PROBLEM DESCRIPTION: If an entry holds a picture, leave that picture out and reproduce everything else exactly.

■ ■ ■ ■ ■

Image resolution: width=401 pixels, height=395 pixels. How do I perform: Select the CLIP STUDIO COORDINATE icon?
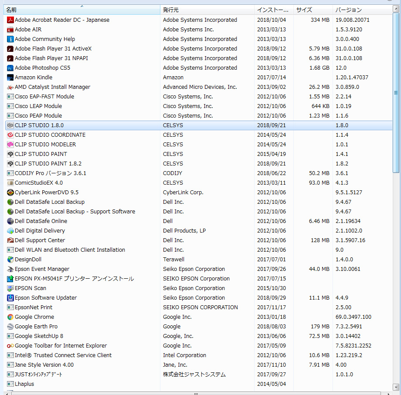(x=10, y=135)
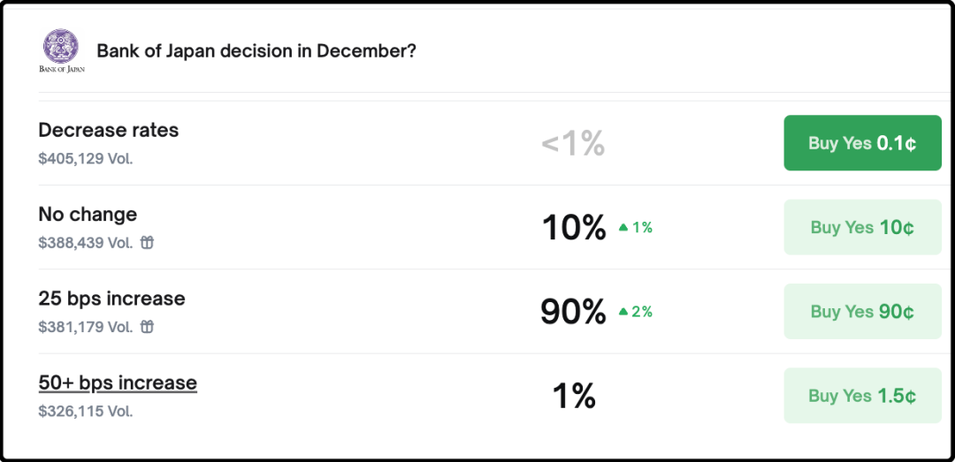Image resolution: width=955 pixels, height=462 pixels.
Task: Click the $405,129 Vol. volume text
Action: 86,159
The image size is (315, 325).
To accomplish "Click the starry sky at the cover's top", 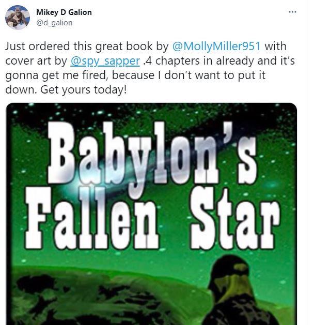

■ ■ ■ ■ ■

RESULT:
Image resolution: width=401 pixels, height=395 pixels. How do I perform: Select the CLIP STUDIO COORDINATE icon?
(x=10, y=135)
Image resolution: width=955 pixels, height=462 pixels.
Task: Click the $405,129 Vol. volume text
Action: 86,159
The image size is (315, 325).
To accomplish "Click the starry sky at the cover's top", 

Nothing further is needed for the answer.